* **WHAT THE TASK REQUIRES**:
Repeat only the lines below from the one that contains "Task: Click the 34 560 руб. price" through the final line, exactly. Omit pictures.

_____

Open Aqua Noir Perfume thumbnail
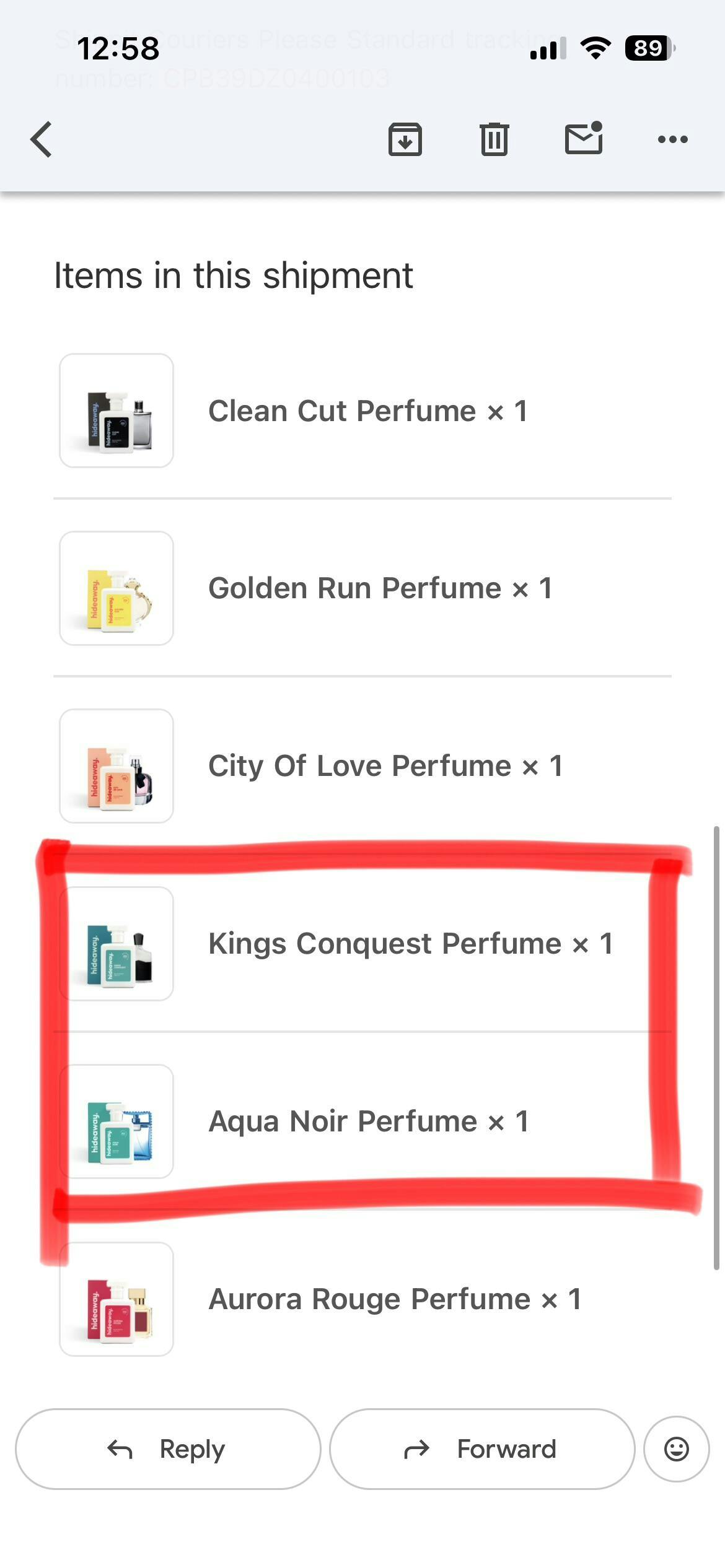The width and height of the screenshot is (725, 1568). coord(116,1122)
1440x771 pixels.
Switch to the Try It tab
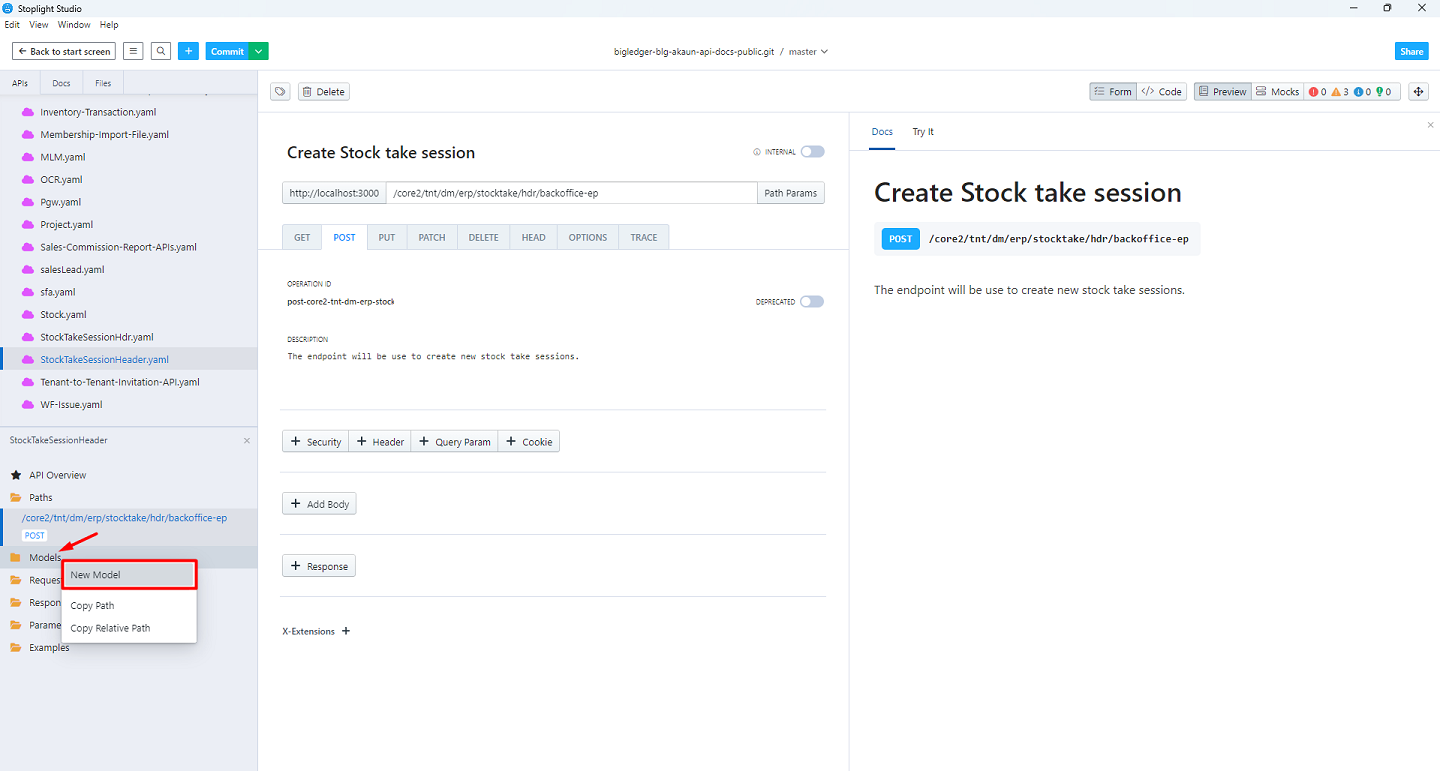pyautogui.click(x=922, y=132)
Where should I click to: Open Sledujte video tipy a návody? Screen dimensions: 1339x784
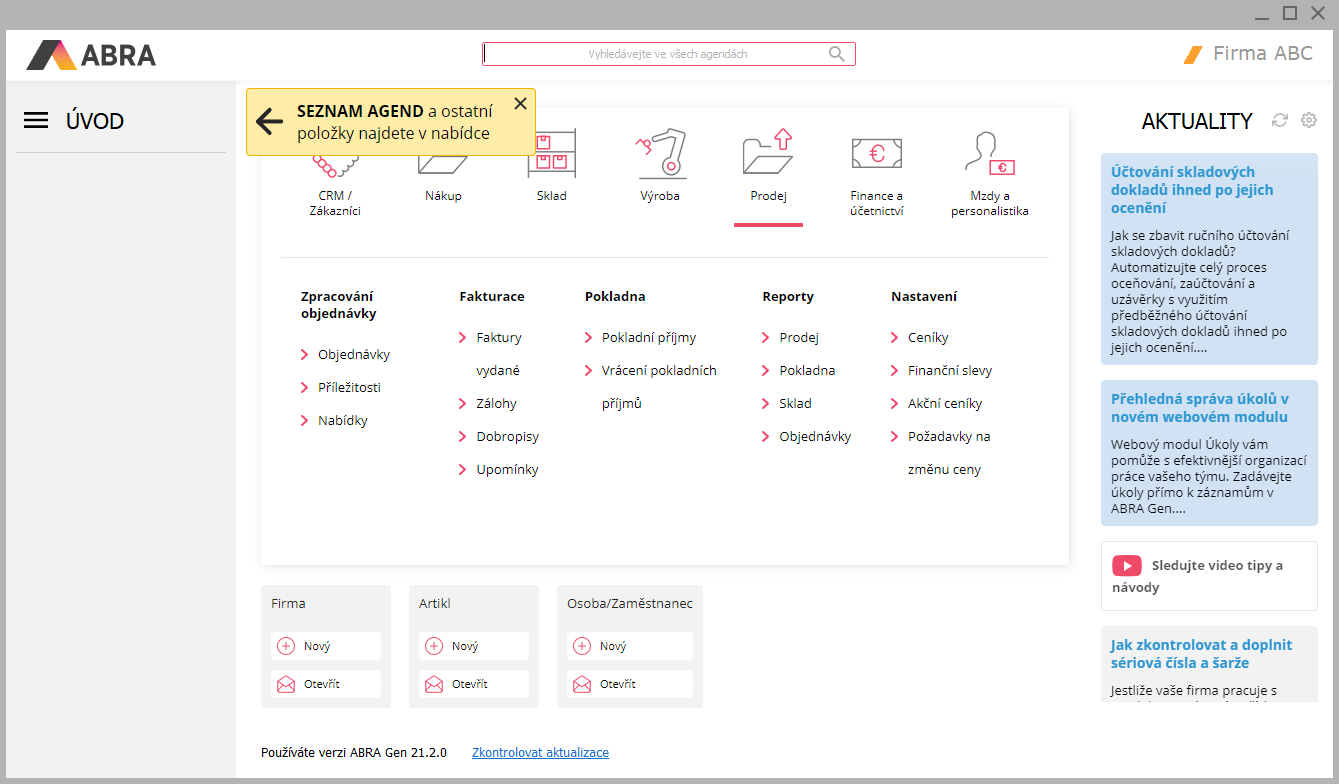tap(1208, 576)
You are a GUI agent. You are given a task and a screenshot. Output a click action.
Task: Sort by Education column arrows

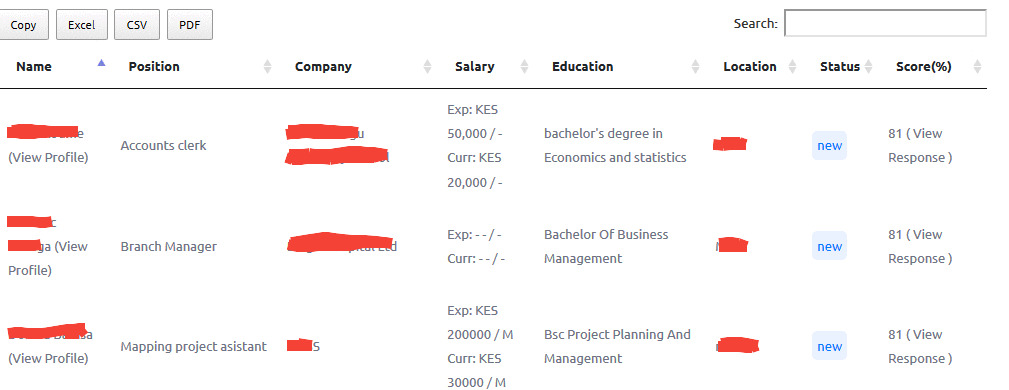click(695, 66)
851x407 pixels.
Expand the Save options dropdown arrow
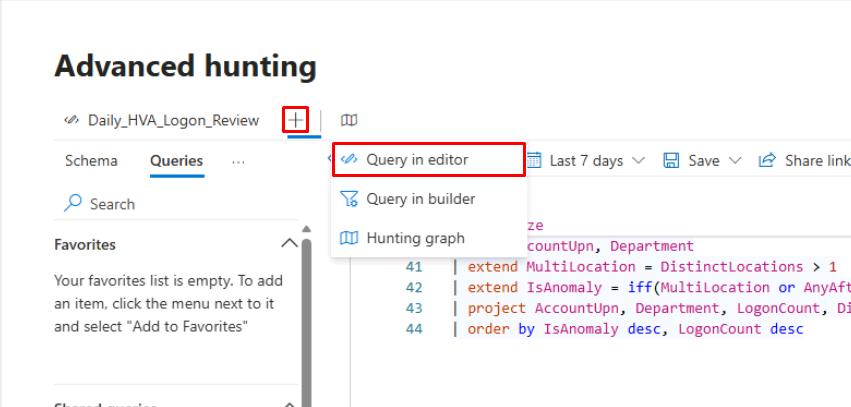pyautogui.click(x=735, y=160)
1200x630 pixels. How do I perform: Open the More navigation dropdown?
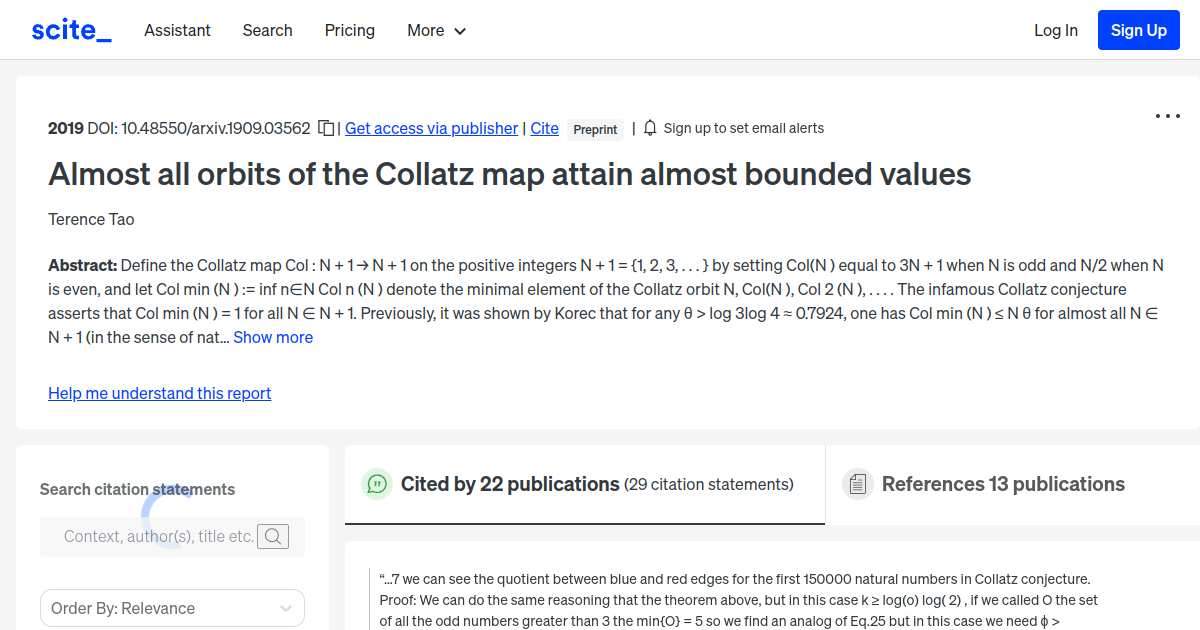pyautogui.click(x=436, y=30)
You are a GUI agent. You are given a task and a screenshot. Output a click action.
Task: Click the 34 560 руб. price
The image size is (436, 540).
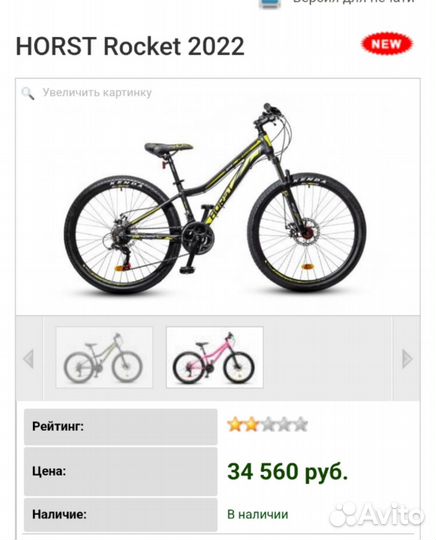(x=288, y=471)
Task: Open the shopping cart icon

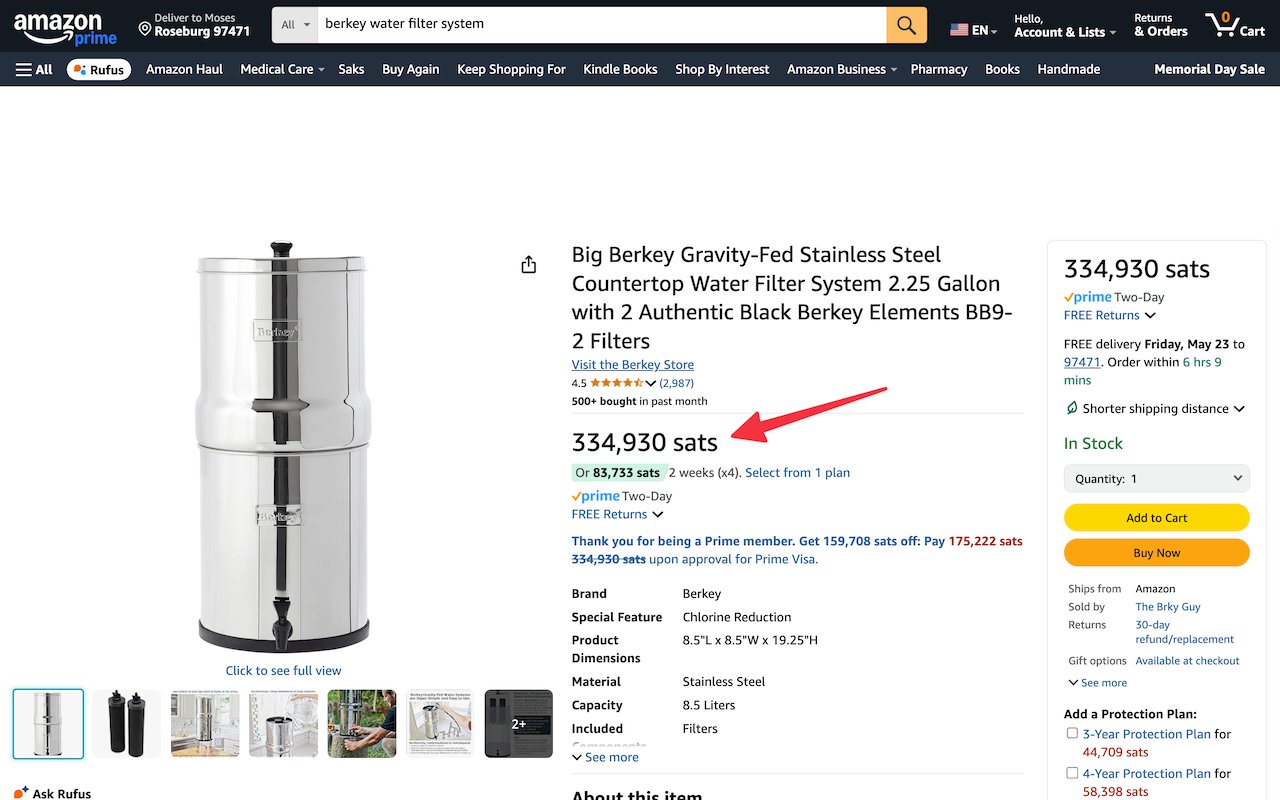Action: [1234, 25]
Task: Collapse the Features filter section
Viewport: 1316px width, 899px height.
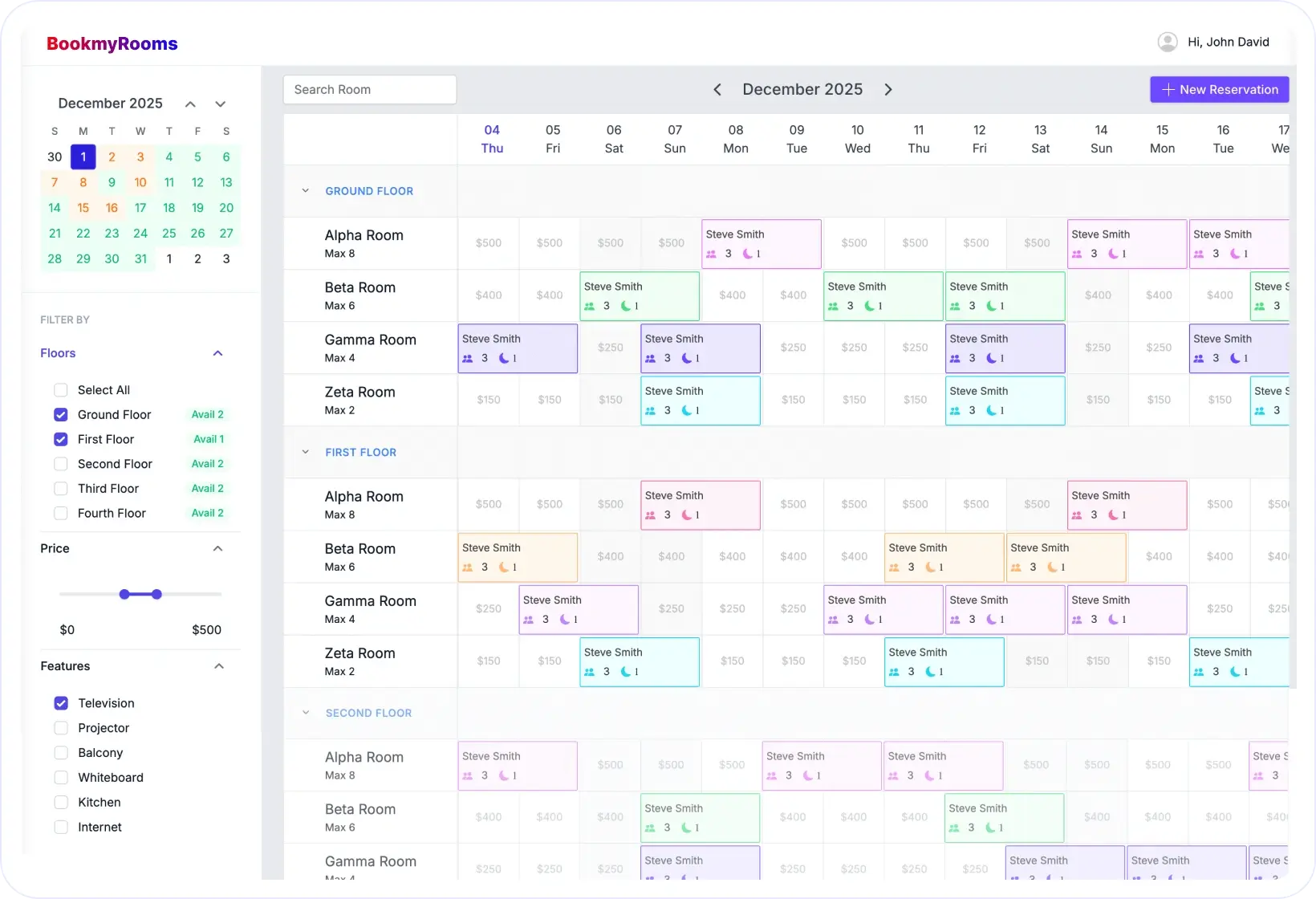Action: (218, 666)
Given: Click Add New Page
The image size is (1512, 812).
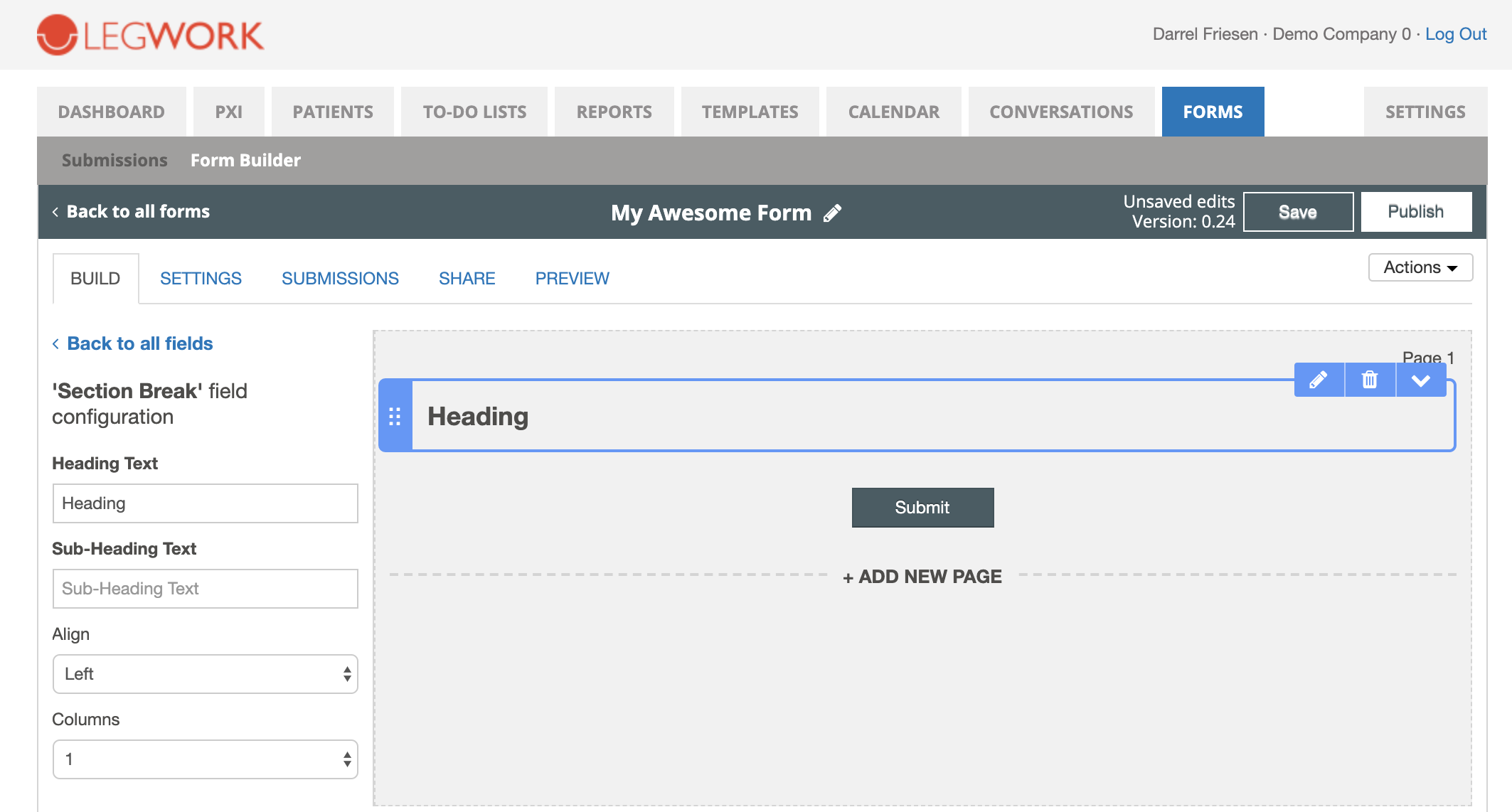Looking at the screenshot, I should [922, 577].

_____

* **YOUR RESPONSE**:
Task: Click the 34 560 руб. price
The image size is (436, 540).
(x=288, y=471)
Task: Open the shopping cart icon

Action: [1234, 25]
Task: Collapse the Features filter section
Viewport: 1316px width, 899px height.
Action: (218, 666)
Given: Click Add New Page
The image size is (1512, 812).
Looking at the screenshot, I should [922, 577].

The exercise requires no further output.